Dick Jukosky doesn't know any Sheiks. He doesn't bet his own horses, although he does not complain when Carol puts $2 on Lenny's nose. He has never had a horse in the Queen's Plate. He doesn't even train other people's horses.

"I make too many mistakes on my own horse," he said. "I couldn't stand doing it to someone else."

But Jukosky loved Lenny. "I would never do anything to hurt him," he said, "and I wouldn't do anything to embarrass him."

Jukosky raced Lenny in a handful of claimers, just to see what he had. It wasn't much. Then, on a hunch, he put Lenny on the turf.

Lenny is particular. He hates hot weather. He hates tight corners. But he loves springy turf and nice wide turns, like, say, the ones at Woodbine where, out of the blue, he beat two pretty good fields.
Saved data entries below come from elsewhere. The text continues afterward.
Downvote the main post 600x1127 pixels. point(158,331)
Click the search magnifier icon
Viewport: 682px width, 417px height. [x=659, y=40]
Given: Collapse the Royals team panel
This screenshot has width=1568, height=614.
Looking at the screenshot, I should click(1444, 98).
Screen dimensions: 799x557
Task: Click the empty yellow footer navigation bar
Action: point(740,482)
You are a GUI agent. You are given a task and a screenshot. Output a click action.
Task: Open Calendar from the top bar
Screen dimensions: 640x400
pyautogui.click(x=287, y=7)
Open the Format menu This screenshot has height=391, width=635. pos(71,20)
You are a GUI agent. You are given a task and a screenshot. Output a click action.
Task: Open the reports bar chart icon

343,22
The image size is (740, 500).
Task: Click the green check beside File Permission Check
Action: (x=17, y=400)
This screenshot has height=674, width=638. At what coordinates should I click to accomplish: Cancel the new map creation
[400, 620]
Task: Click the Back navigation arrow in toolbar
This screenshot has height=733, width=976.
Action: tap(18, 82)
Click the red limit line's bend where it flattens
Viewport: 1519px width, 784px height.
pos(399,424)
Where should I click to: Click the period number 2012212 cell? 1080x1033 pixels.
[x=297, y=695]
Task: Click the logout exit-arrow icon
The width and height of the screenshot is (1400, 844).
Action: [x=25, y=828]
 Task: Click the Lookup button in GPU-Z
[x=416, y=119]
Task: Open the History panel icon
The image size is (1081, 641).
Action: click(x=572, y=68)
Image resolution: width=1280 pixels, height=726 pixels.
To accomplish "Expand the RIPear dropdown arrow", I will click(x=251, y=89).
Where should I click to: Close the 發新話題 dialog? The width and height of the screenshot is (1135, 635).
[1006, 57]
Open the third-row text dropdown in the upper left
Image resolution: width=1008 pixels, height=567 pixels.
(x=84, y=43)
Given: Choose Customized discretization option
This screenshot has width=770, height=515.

Lenny has won Dick Jukosky $300,000.

"Are you rich?"

"Are you kidding? It's all gone."

Still, for one day, Dick Jukosky, of the Ridgeway Jukoskys, will go to the post against the syndicates.

Chantal Sutherland is the 20th jockey to ride Lenny and she loves him.

"I really want this for him," Sutherland said. "He deserves to be recognized. He's like Seabiscuit. When I get a leg up on him he puffs off and prances and bounces around. He's just a well-mannered horse. Aperfect gentlemen."

When the morning line is flashed Sunday, Lenny the Lender will not be on the top of the heap. He probably will go off at somewhere between 15 and 30-1 and while he has had some near misses, he hasn't won in two years. If the track is doused with two days of rain, Jukosky will scratch Lenny.

But on a cool day, on a springy, not soggy track, Lenny the Lender may be showing his hindquarters to some very expensive horseflesh.

The beauty of the game is that on the right day, a greybeard can go greyhound.